▸ **WHAT YOU NEED TO DO**: What are the lines from the one containing "This screenshot has" through the end of the listing below? Return them exactly, and only them.

▸ **TASK DATA**:

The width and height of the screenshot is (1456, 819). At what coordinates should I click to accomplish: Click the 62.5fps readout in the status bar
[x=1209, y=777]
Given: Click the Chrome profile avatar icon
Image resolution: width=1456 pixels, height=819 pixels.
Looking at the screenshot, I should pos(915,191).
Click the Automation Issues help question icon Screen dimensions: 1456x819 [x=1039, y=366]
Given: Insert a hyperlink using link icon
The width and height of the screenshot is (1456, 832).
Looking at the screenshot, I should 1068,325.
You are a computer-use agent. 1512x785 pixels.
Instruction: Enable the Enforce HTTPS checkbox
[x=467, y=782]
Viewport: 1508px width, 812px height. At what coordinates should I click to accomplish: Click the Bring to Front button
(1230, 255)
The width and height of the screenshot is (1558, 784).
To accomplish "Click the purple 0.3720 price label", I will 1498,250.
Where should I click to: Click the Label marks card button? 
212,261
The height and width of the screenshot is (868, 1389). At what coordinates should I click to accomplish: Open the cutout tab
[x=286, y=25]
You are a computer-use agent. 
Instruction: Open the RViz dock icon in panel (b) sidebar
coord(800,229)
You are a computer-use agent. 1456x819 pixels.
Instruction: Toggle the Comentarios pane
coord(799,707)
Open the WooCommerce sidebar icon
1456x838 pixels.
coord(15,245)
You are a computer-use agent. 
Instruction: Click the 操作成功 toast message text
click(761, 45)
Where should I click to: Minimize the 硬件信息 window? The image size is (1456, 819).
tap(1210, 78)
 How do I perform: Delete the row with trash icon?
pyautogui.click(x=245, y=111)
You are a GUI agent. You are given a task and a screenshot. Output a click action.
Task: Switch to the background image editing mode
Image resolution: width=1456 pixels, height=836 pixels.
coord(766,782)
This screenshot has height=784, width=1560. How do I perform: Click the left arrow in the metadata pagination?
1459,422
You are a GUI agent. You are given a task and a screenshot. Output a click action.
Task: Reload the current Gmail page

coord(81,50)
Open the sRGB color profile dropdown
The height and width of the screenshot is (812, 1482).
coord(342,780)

▸ **ANSWER TO THIS PROBLEM**:
This screenshot has height=784, width=1560. How do I perform: Click the left arrow in the metadata pagination?
1459,422
You are a GUI agent. You are given a task and a screenshot. Output a click action.
Task: Reload the current Gmail page

coord(81,50)
Open the sRGB color profile dropdown
The height and width of the screenshot is (812, 1482).
coord(342,780)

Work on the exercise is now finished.